-------- Information provided

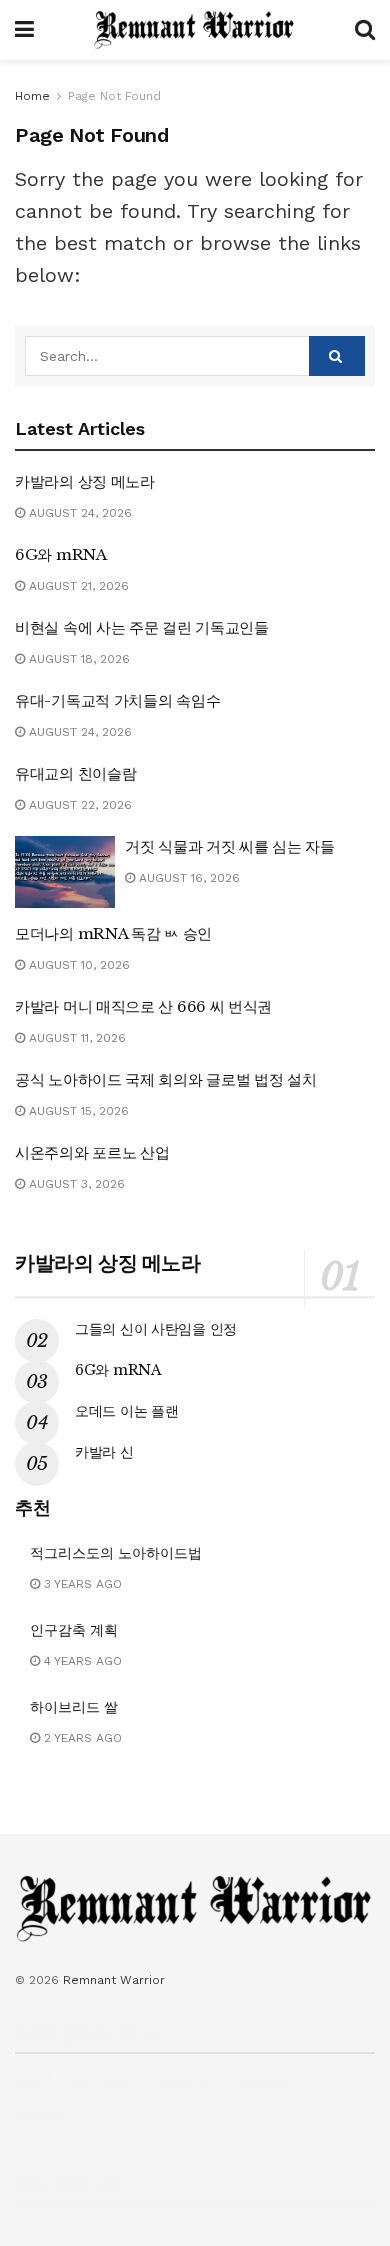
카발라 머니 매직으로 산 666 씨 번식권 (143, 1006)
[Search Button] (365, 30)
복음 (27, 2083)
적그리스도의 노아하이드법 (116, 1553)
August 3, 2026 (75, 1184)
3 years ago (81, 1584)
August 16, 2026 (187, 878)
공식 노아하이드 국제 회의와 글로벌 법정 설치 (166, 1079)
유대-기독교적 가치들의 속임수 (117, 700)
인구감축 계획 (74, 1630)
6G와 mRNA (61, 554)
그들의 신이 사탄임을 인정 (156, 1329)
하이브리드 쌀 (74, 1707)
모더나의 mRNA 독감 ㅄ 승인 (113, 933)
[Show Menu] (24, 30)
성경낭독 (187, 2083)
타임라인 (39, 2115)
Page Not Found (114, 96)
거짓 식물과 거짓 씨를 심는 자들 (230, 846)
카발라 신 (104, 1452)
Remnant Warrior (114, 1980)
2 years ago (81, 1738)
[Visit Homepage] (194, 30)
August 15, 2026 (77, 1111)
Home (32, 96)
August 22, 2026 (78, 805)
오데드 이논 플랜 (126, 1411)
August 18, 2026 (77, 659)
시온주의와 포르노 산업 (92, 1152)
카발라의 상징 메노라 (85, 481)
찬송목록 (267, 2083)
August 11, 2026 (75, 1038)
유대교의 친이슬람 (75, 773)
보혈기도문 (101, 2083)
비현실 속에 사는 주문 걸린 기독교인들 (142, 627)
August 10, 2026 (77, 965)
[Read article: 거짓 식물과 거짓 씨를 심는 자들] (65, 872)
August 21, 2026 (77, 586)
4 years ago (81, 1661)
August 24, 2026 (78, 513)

----------------

Pick out, from the lines above, every one that contains the string "August".

August 3, 2026 (75, 1184)
August 16, 2026 (187, 878)
August 15, 2026 (77, 1111)
August 22, 2026 (78, 805)
August 18, 2026 (77, 659)
August 11, 2026 (75, 1038)
August 10, 2026 (77, 965)
August 21, 2026 (77, 586)
August 24, 2026 (78, 513)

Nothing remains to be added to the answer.